Layer upon layer of history and blood shapes the contours of this region – the influx of Syrian refugees escaping the carnage over the border is only the latest coating. Just down the road from Feyzullah’s apartment I spot the old French military cemetery packed with the bodies of men who died for imperial misadventure. Years before, on a lazy summer’s weekend, my Syrian boyfriend and I took a trip to Vakıflı, a tiny mountain hamlet nestled between İskenderun and Syria and the last remaining Armenian village in Turkey. The people who live here are the descendants of a band of neighbours who refused to flee during the great expulsion and murder of millions of Armenians and other Christian minorities by Turkish and Kurdish soldiers in 1915, as the communities of the Ottoman Empire turned on each other. Instead, they gathered arms and holed up in their village high up in the mountains. Their suspicion and fear of Muslims has passed down through the generations; when my boyfriend and I went into a guesthouse to see if we could stay the night, the owner eyed his Arabic passport with misgiving. Eventually she agreed to let us stay; we guessed she assumed he was a Syrian Christian.

Late in the day, as the sun is setting over this complicated little corner of Turkey and after I’ve filled my notebook with his family’s anecdotes, Ağca offers to takes me to The First Bullet Museum in Dörtyol, housed in the building where Atatürk – together with the leaders of the Hatay Turks – planned to bring the province into the republic.

As we drive the short journey over there from İskenderun, Ağca starts talking about how he once had political ambitions of his own. ‘I studied public diplomacy at university, and under the old system I could have been a district governor after that,’ he says. ‘But then the AKP changed the rules. Now you have to have a political science degree. So I went to do my military service, and came back to work in an electrical appliances store.’

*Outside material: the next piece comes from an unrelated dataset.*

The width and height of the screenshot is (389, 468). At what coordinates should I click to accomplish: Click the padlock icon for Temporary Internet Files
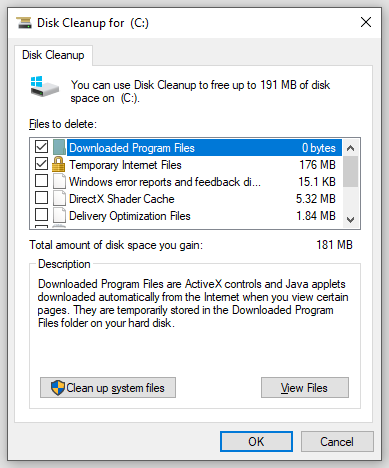(59, 164)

I wonder, though, if the rough, macho politics of the new Turkey is the place for any of this family. I’ve tried to push them on how they might vote in the referendum, and to introduce the topic of the president, and how he divides the country’s opinion. They’re having none of it. Feyzullah says he doesn’t think that any leader of Turkey should be insulted, whether they are dead or alive. Others make noises about how it wouldn’t be right for all the power to be with one person, but don’t say who that person could be. When they do express strong opinions, it’s within the safe borders of local government and parochial issues. I take the hint: they are scared. So I drop the subject of Erdoğan and the referendum, and go back to speaking about the past – a place where they seem far happier.

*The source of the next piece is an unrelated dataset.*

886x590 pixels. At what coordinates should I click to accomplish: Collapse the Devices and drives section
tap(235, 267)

Ağca leads me into the small museum, an old Balkan-style wood-and-stone house, the upper floors overhanging the lower ones. Inside I find a very different view of Hatay’s history to the one told in the bucolic wine houses of Vakıflı. The heroes of the story told here are not the Armenians who stood firm in the mountains, but the Turks who led the attack against them. The name has been chosen because Dörtyol believes itself to be the place where the first shot was fired in Atatürk’s war of independence.

In the attic room, we find the obligatory waxwork of Atatürk – and Ağca and I take the obligatory selfie.